Battaglia et al. find strong evidence for the second of these motives, as well as substantial overall benefits from the vouchers as a consequence. Specifically, voucher usage is indeed dispersed over the loan cycle: only about 2% of clients use the vouchers in months one and two, and 40% of clients do not use any voucher at all, despite having taken up the flexible contract. On average, treated clients have business assets worth 51% more than those of the control group. As the authors explain, those treated clients “generate 87% more revenues, have 25% larger profits, and experience 80% higher sales volatility”. Impacts are concentrated among poorer borrowers on traditional (uncollateralised) contracts, which have an average loan size of about US$ 275. Unlike Field et al. – and consistent with the implicit insurance provided by the flexible vouchers – Battaglia et al. find that their treated clients have a lower probability of default.
In related work, Barboni and Agarwal (2023) report results from a field experiment in Uttar Pradesh, India, conducted with a group of (mostly male) borrowers who had just applied for their first individual loan (having previously participated in joint-liability products). Clients in the control group were offered a 24-month fixed-repayment loan for about US$ 500, with an interest rate of 24%. In the treatment group, clients were allowed to choose between that standard contract and a contract with additional flexibility. Specifically, the flexible contract was offered at an interest rate of 26% and included an option to exercise a ‘repayment holiday’ of three consecutive months.[12] Upon taking the repayment holiday, the monthly repayment obligations would be re-calculated to ensure that the contract’s end date was not affected. As the authors explain, their flexible contract “can be thought of as a ‘line of credit’ available to borrowers”.[13] Barboni and Agarwal have three key results. First, they find no difference in the probability of late repayment, but a large and significant increase (from 30% to about 40%) in the probability of having repaid the loan early. Second, the authors find an improvement in several measures of business performance, including in sales and profits. Finally, the authors are able to describe carefully the characteristics that predict opting into the more flexible contract: groups that are more likely to opt for flexibility are “time consistent borrowers, those who have an appetite for risk, those who report being more worried about future expenses, but also those who report giving financial advice to others”.
The previous two papers found that offering flexible-repayment loans to existing borrowers led to improved business performance and loan repayment. In a recent paper, Brune et al. (2022) provide a different perspective, by exploring the established microlender practice of offering rigid contracts to first-time borrowers. They partnered with a Colombian lender that offered first-time borrowers a flexible loan that permitted delaying up to three monthly repayments. A group of prospective borrowers was offered and disbursed the flexible credit, another was offered the standard credit but then surprised with the flexible credit at disbursement, and one last group of borrowers was offered and disbursed the standard rigid credit. This design allowed the authors to test both for selection effects as well as contract effects on choices and outcomes after borrowing (in a similar spirit to the aforementioned work of Karlan and Zinman 2009).
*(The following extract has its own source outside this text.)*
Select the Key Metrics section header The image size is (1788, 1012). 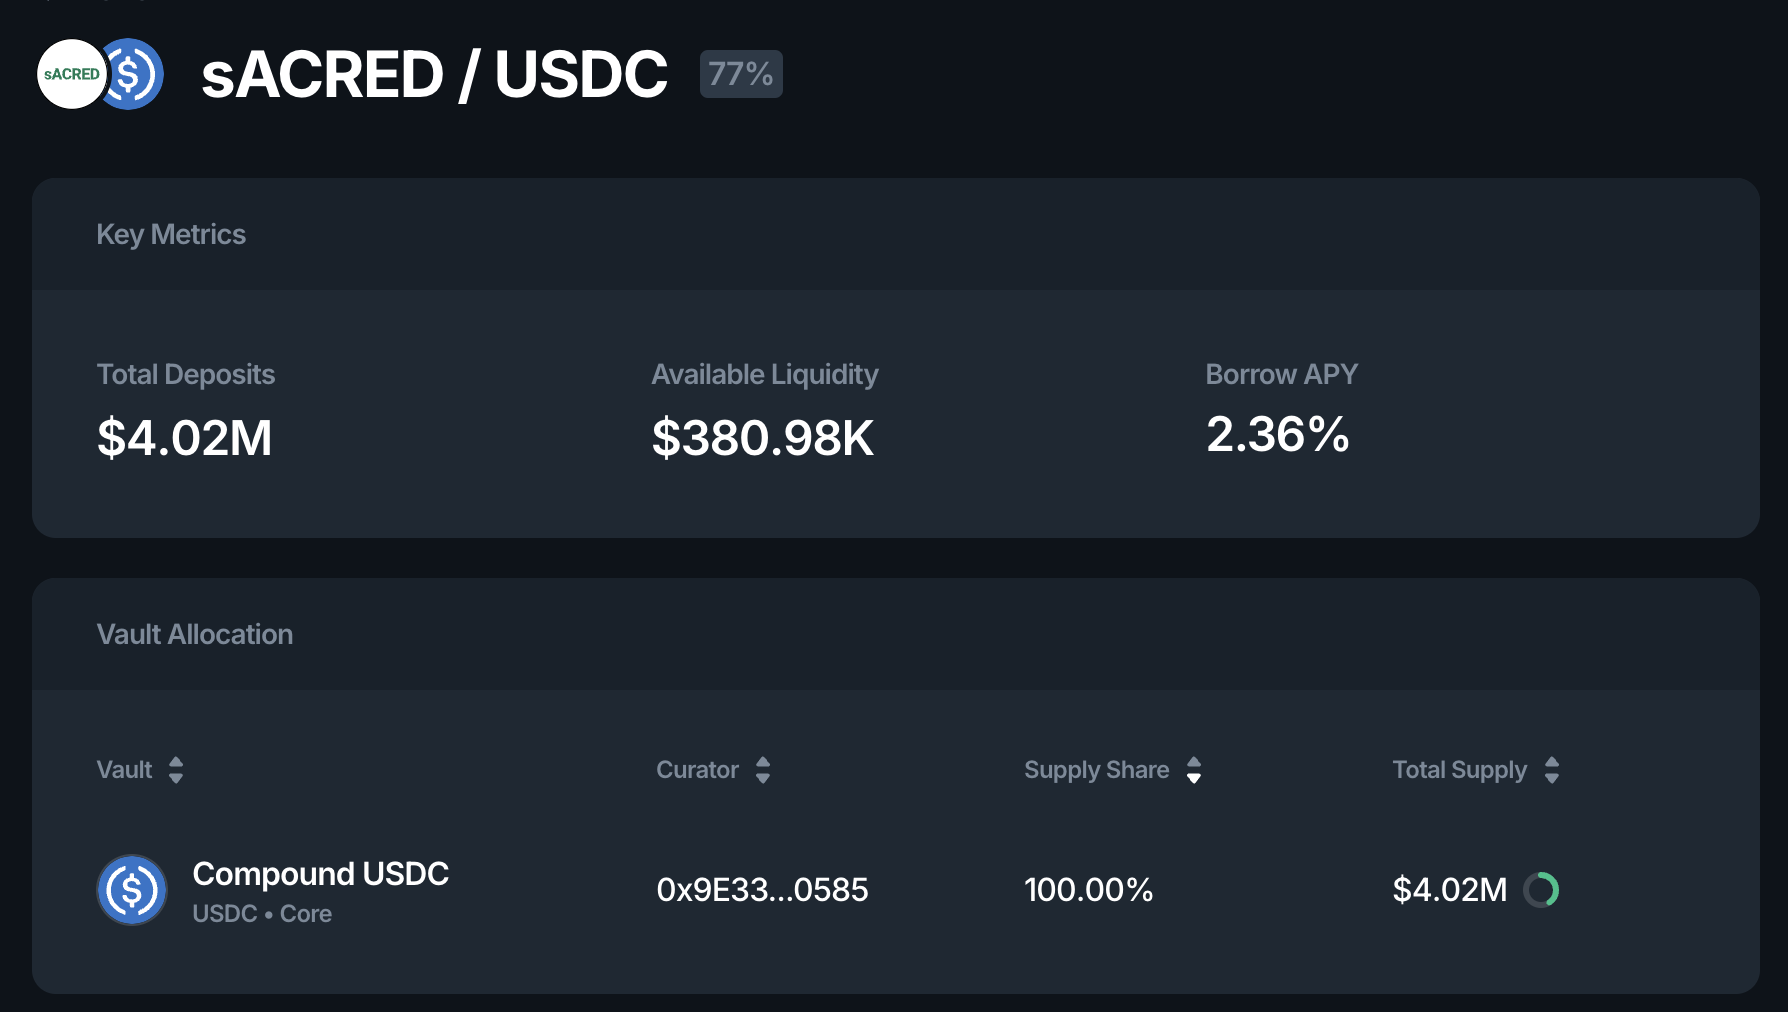coord(171,234)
The paper finds no differences in the take-up rates, characteristics, or outcomes of the group that was offered and disbursed flexible credit compared to the group that was offered the standard contract but then had flexible credit disbursed. The authors argue that the lack of selection effects suggests only a small share of profitable entrepreneurs would reject the standard contract but accept the flexible contract. In addition, they find that flexibility increases default among first-time borrowers, which offers a cautionary tale about providing flexibility to inexperienced borrowers. The evidence thus aligns with the established microlender practice of offering rigid contracts to first-time borrowers. Interestingly, the authors report that the lender later introduced a modified version of the flexible loan for non-study clients, but that only credit officers (and not clients) decided when to use a pass (and clients were not made aware of this feature ahead of time). They report that pass use thus became merely a tool for credit officers to adjust default and pursue enforcement and refinancing when needed.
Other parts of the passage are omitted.